What must be handed in is the entire listing, exactly as written, with no pictures.
————
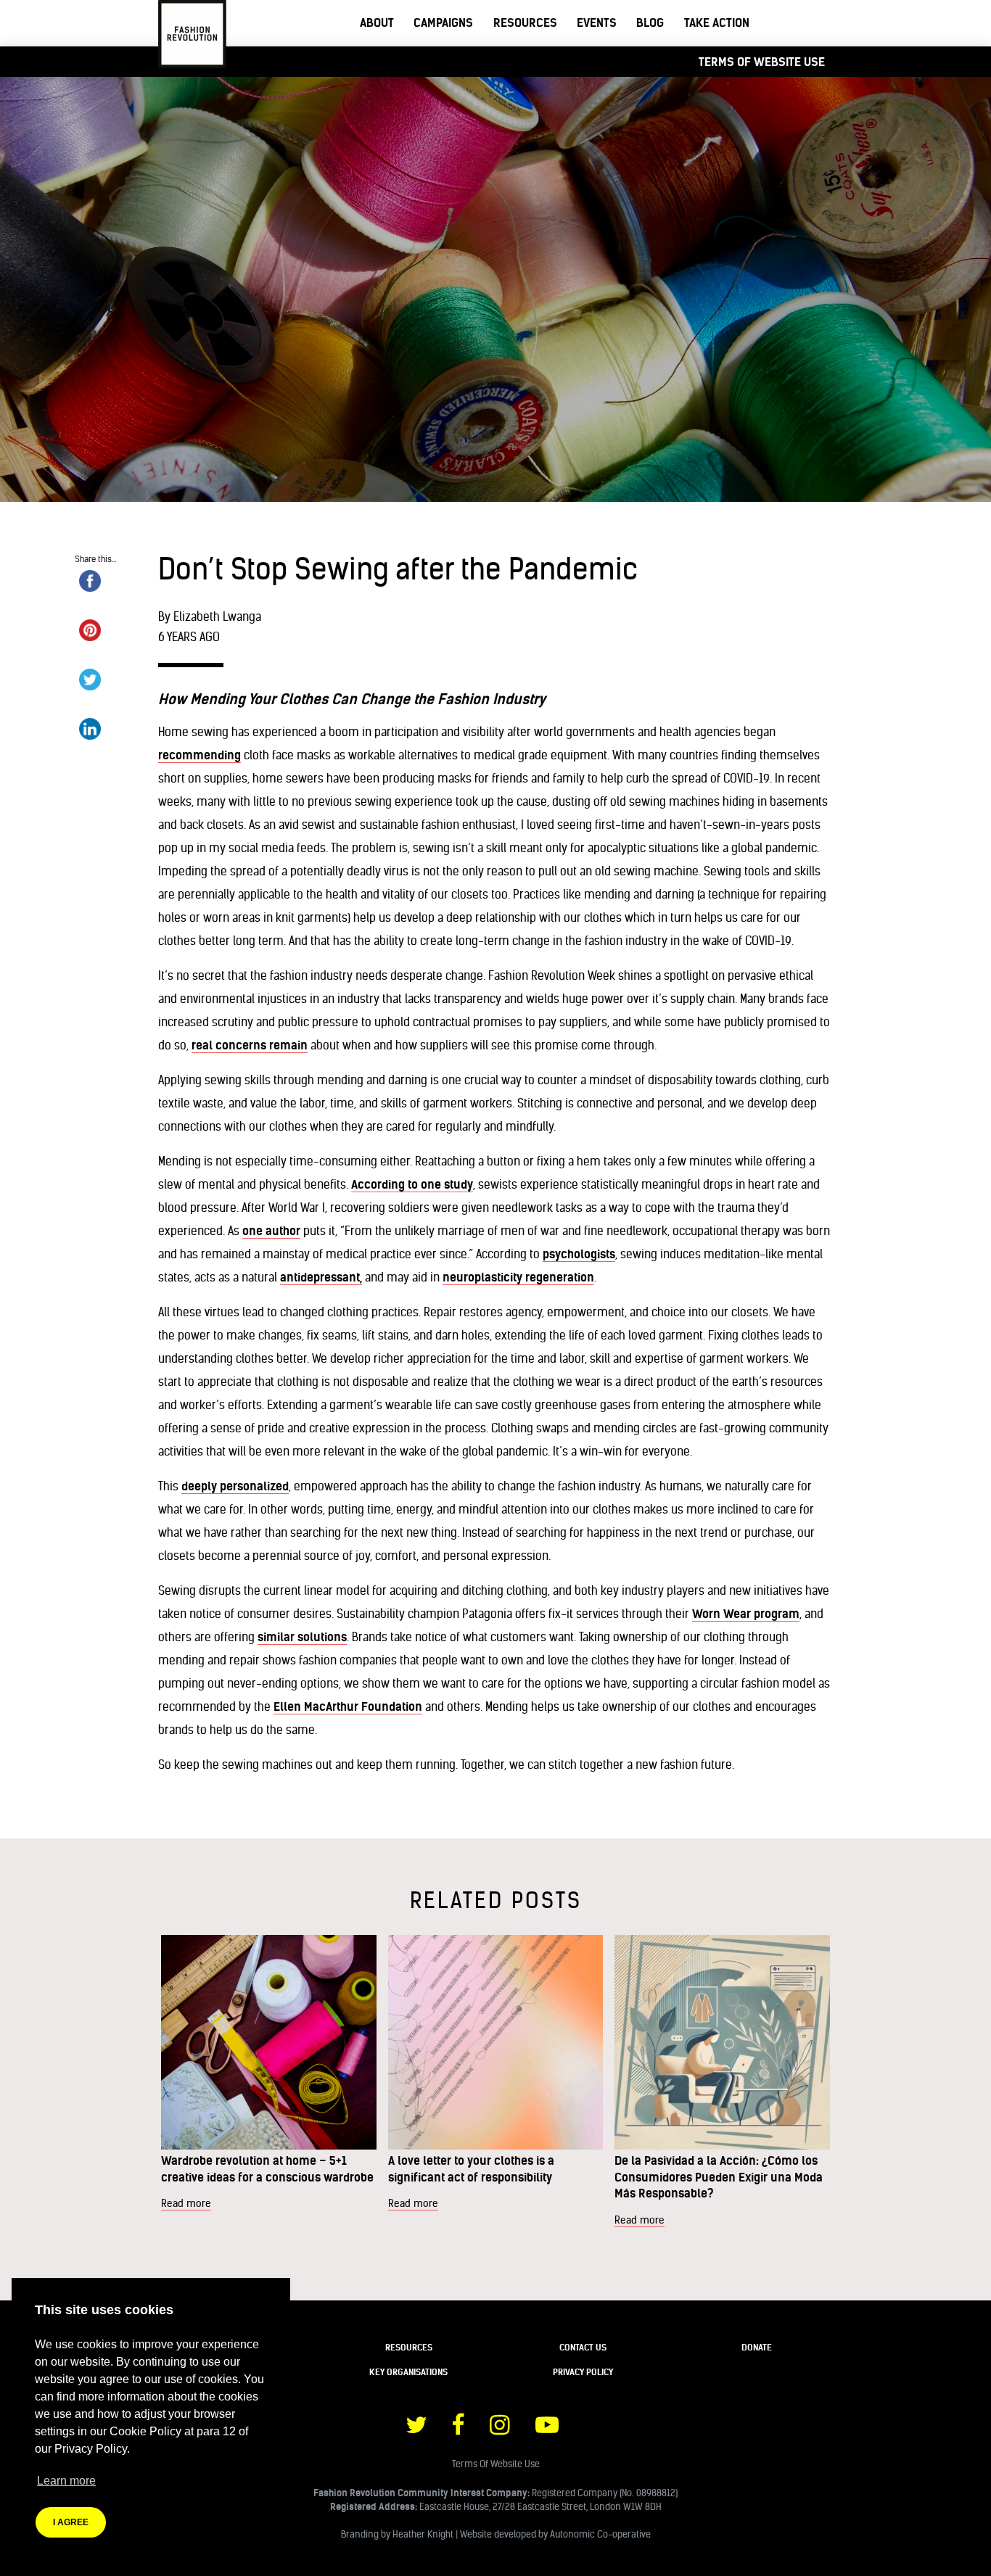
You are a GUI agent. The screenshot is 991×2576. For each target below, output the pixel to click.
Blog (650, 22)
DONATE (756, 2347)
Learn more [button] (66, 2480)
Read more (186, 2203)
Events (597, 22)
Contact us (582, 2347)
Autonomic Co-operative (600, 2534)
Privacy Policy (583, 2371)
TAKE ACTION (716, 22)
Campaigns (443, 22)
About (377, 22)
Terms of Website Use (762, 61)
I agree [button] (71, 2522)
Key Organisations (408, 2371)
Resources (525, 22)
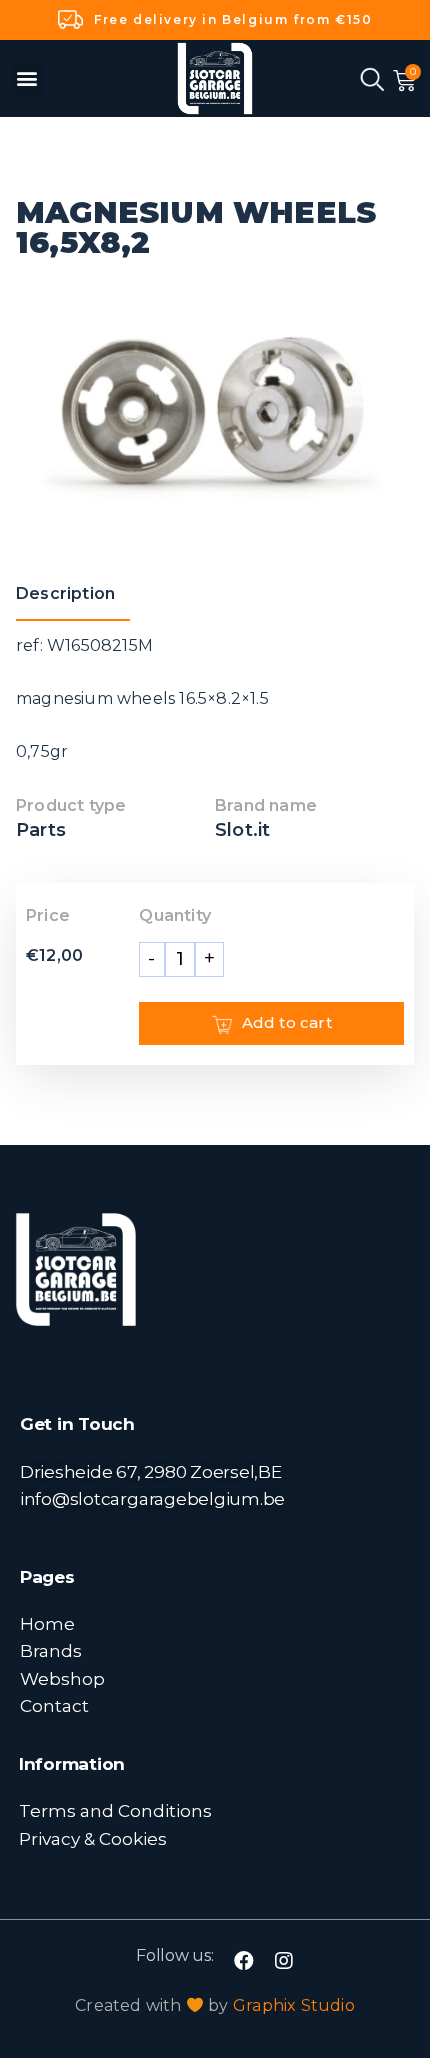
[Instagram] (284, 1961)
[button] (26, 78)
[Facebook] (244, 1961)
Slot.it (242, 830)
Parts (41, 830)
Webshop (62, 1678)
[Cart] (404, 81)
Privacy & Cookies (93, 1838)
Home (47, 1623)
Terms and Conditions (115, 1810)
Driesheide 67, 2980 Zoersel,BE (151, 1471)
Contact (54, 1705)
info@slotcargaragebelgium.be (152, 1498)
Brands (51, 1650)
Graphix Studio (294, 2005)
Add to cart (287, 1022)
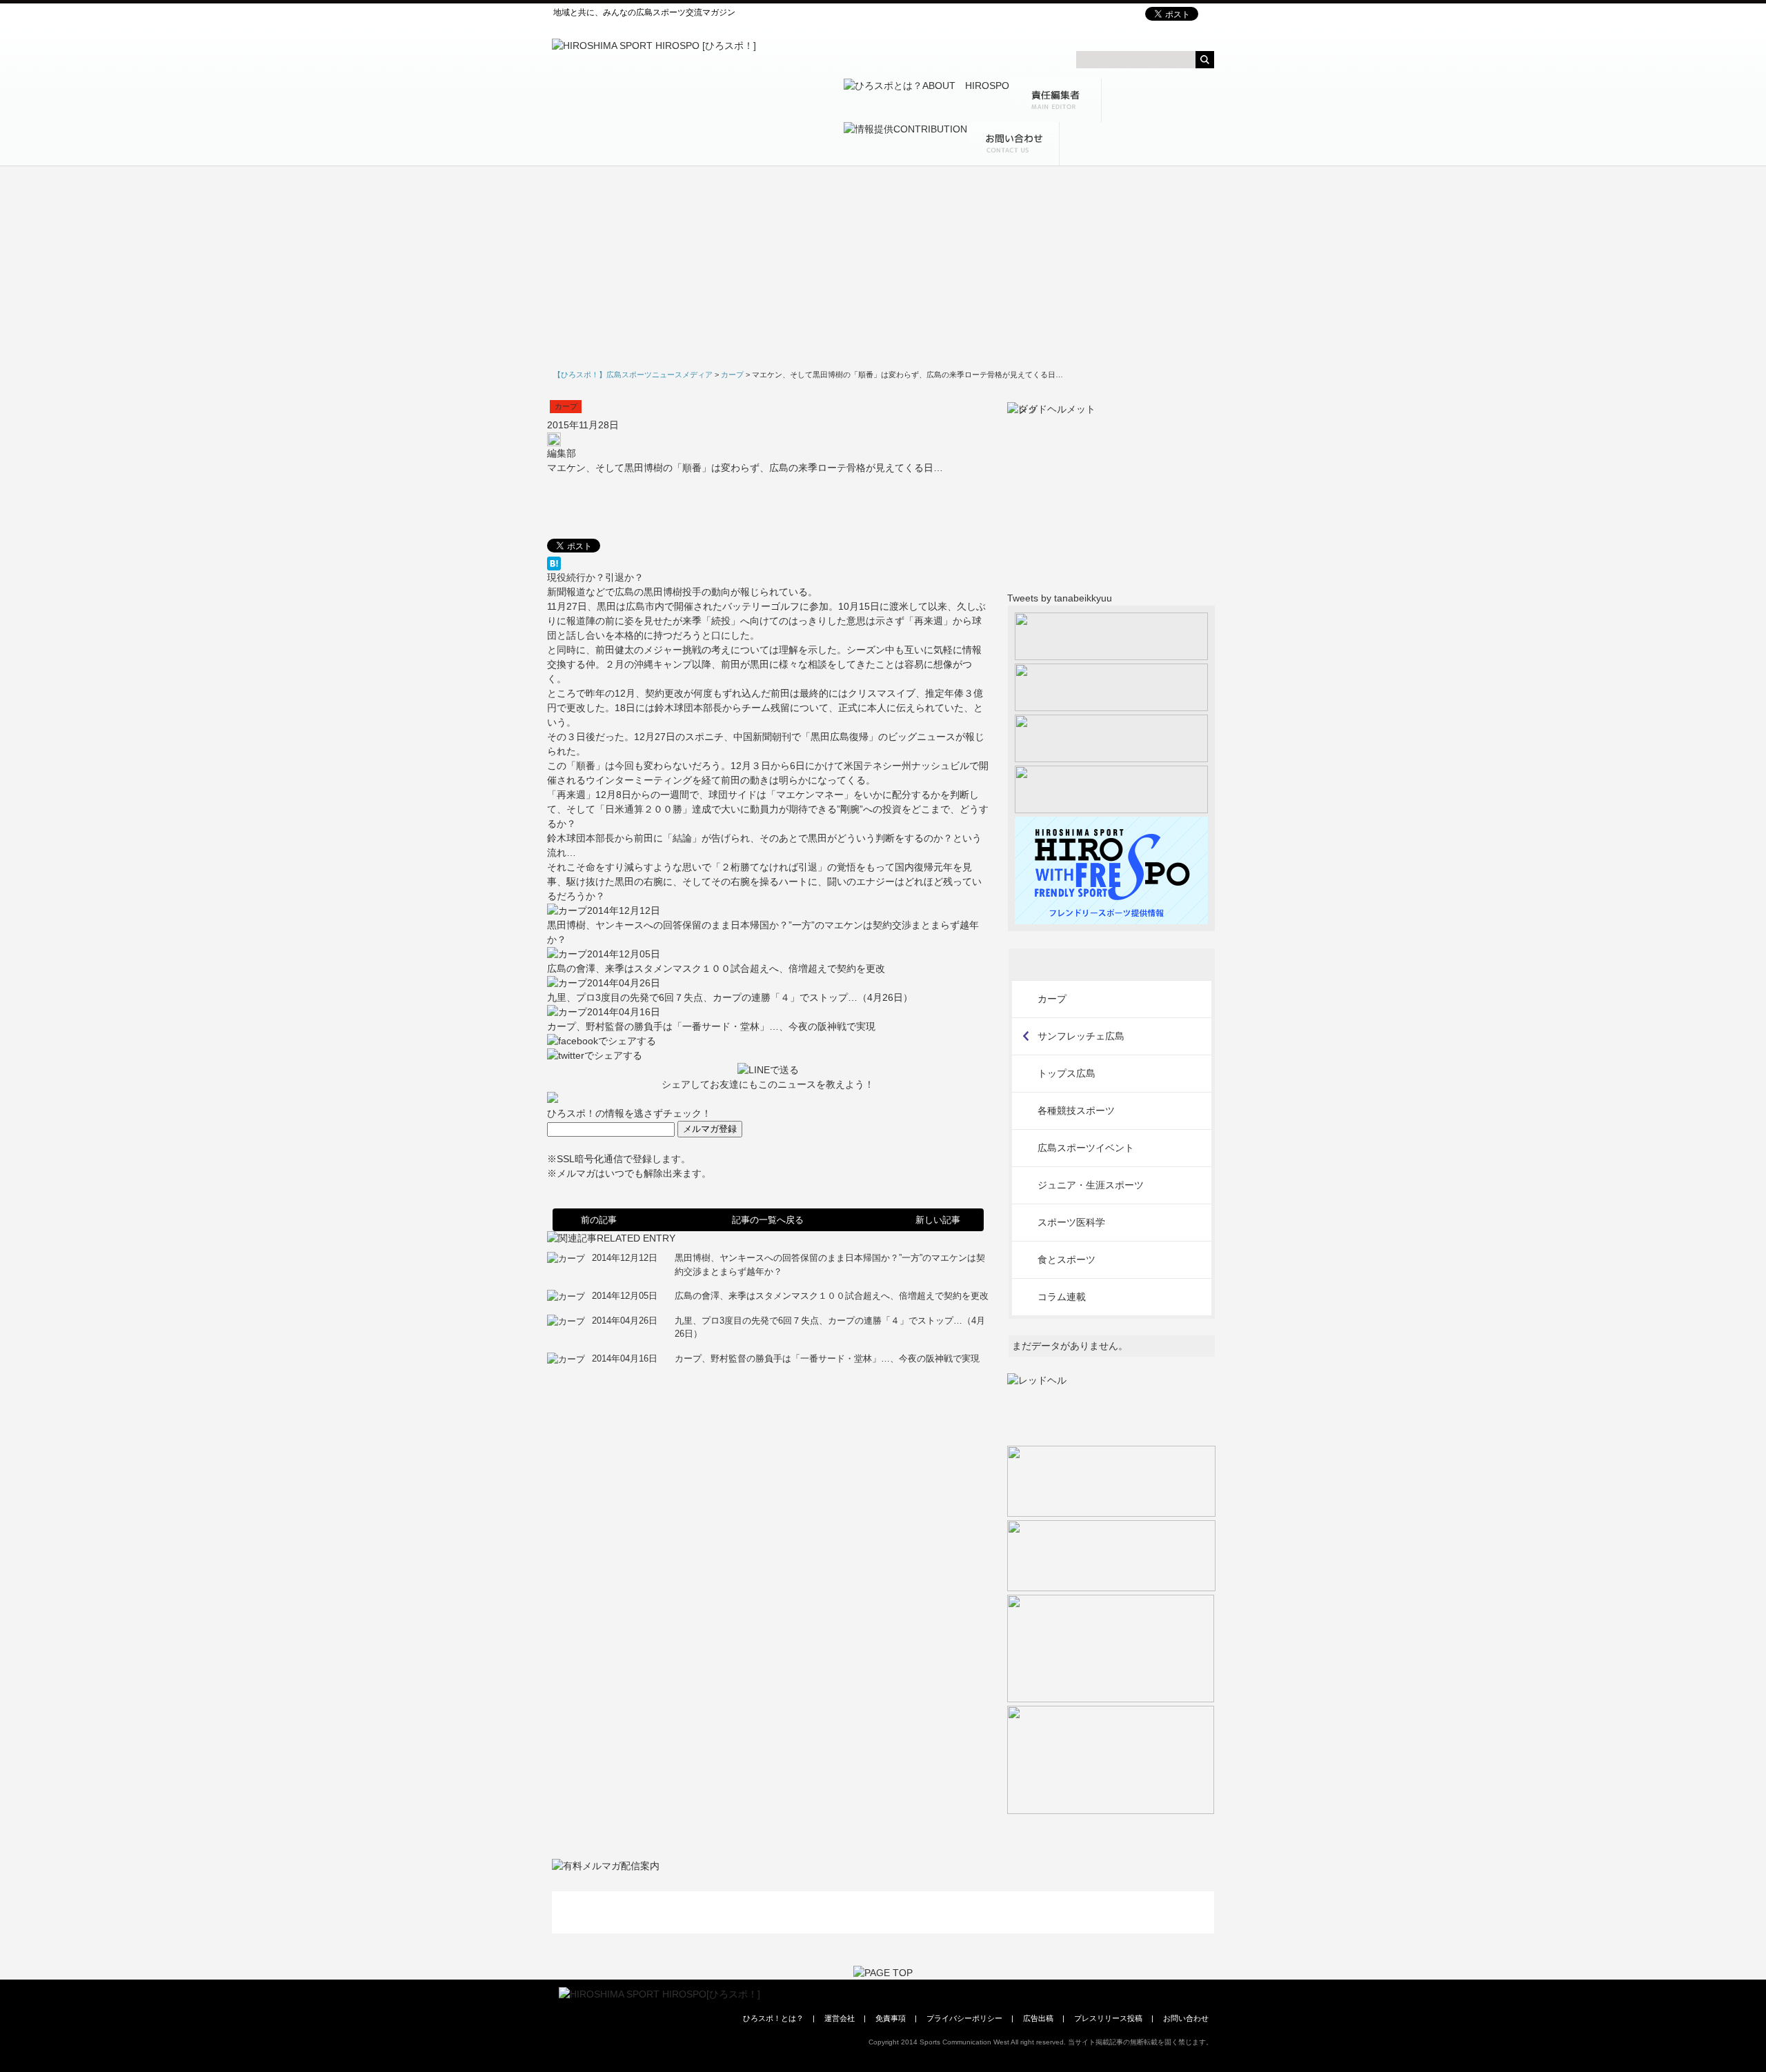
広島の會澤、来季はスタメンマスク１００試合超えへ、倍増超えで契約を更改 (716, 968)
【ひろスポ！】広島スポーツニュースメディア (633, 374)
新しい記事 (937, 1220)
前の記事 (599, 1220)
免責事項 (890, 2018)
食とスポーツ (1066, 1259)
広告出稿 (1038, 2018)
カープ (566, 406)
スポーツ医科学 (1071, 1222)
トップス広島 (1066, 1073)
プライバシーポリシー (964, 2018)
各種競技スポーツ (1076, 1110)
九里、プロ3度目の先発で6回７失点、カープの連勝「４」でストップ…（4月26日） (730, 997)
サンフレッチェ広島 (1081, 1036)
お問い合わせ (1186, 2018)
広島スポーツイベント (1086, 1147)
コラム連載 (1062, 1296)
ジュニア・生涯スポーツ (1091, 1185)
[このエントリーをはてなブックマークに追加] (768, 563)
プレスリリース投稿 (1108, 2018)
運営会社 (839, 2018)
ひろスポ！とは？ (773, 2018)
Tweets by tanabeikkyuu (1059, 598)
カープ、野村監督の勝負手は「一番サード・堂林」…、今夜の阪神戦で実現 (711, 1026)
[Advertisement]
————
### Problem solution
You are a GUI agent. The screenshot is 991×2576. For each target below, output the pixel to click.
Blog (650, 22)
DONATE (756, 2347)
Learn more [button] (66, 2480)
Read more (186, 2203)
Events (597, 22)
Contact us (582, 2347)
Autonomic Co-operative (600, 2534)
Privacy Policy (583, 2371)
TAKE ACTION (716, 22)
Campaigns (443, 22)
About (377, 22)
Terms of Website Use (762, 61)
I agree [button] (71, 2522)
Key Organisations (408, 2371)
Resources (525, 22)
[Instagram] (284, 1961)
[button] (26, 78)
[Facebook] (244, 1961)
Slot.it (242, 830)
Parts (41, 830)
Webshop (62, 1678)
[Cart] (404, 81)
Privacy & Cookies (93, 1838)
Home (47, 1623)
Terms and Conditions (115, 1810)
Driesheide 67, 2980 Zoersel,BE (151, 1471)
Contact (54, 1705)
info@slotcargaragebelgium.be (152, 1498)
Brands (51, 1650)
Graphix Studio (294, 2005)
Add to cart (287, 1022)
広島の會澤、来季はスタメンマスク１００試合超えへ、倍増超えで契約を更改 (716, 968)
【ひろスポ！】広島スポーツニュースメディア (633, 374)
新しい記事 (937, 1220)
前の記事 (599, 1220)
免責事項 (890, 2018)
食とスポーツ (1066, 1259)
広告出稿 (1038, 2018)
カープ (566, 406)
スポーツ医科学 (1071, 1222)
トップス広島 (1066, 1073)
プライバシーポリシー (964, 2018)
各種競技スポーツ (1076, 1110)
九里、プロ3度目の先発で6回７失点、カープの連勝「４」でストップ…（4月26日） (730, 997)
サンフレッチェ広島 (1081, 1036)
お問い合わせ (1186, 2018)
広島スポーツイベント (1086, 1147)
コラム連載 (1062, 1296)
ジュニア・生涯スポーツ (1091, 1185)
[このエントリーをはてなブックマークに追加] (768, 563)
プレスリリース投稿 (1108, 2018)
運営会社 (839, 2018)
ひろスポ！とは？ (773, 2018)
Tweets by tanabeikkyuu (1059, 598)
カープ、野村監督の勝負手は「一番サード・堂林」…、今夜の阪神戦で実現 (711, 1026)
[Advertisement]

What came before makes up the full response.